● Work to do
Extract the material below, starting with the line that contains "You are a computer-use agent. This" and going on through the line that contains "click(300, 388)", and repeat those lines exactly.

● Task input
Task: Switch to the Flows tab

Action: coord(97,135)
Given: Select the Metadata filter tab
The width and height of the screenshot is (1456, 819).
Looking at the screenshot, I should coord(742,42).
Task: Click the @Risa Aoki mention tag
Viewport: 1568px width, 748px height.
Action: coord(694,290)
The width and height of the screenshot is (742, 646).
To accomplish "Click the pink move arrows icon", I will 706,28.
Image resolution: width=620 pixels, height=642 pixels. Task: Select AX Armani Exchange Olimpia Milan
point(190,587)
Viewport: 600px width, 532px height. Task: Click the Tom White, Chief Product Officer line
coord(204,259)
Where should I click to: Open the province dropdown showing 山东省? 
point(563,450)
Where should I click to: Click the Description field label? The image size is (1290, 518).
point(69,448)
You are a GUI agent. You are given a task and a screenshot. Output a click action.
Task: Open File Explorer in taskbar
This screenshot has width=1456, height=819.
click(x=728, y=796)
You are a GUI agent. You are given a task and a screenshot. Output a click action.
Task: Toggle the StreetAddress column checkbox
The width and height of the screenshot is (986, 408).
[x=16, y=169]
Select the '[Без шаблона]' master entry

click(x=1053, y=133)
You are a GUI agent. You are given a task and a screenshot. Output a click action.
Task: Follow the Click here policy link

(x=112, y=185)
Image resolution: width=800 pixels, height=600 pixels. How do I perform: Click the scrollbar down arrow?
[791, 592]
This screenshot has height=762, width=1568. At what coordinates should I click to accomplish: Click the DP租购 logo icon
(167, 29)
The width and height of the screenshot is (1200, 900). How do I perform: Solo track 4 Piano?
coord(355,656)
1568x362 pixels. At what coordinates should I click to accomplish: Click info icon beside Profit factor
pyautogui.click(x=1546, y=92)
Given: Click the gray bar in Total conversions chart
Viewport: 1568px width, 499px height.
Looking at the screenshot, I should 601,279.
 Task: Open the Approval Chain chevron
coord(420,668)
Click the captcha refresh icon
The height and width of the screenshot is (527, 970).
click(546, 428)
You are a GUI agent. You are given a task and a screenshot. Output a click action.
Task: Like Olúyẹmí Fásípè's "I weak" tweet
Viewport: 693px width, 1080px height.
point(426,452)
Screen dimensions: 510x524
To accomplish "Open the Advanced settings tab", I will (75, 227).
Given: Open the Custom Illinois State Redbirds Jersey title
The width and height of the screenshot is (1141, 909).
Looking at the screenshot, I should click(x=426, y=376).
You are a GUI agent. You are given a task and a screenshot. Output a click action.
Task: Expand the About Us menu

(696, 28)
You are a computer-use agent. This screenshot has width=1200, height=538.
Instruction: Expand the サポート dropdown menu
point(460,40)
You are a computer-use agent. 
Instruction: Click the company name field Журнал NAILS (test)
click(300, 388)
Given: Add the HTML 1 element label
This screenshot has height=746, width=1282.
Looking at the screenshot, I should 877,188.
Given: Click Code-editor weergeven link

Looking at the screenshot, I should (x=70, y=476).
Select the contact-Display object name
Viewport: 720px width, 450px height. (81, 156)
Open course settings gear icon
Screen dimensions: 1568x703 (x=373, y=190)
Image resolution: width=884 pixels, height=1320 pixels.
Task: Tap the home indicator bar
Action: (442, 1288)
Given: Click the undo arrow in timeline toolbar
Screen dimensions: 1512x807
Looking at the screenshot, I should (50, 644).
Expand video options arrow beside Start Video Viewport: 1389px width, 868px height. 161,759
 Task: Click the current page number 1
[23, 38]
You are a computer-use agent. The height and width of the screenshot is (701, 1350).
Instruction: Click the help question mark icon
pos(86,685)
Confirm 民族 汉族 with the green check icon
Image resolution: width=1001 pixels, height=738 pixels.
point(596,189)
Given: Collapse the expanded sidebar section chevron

● Written response
You are a computer-use agent. This screenshot has width=1200, height=538.
Instruction: Expand the サポート dropdown menu
point(460,40)
You are a computer-use agent. 
Instruction: Click the company name field Журнал NAILS (test)
click(300, 388)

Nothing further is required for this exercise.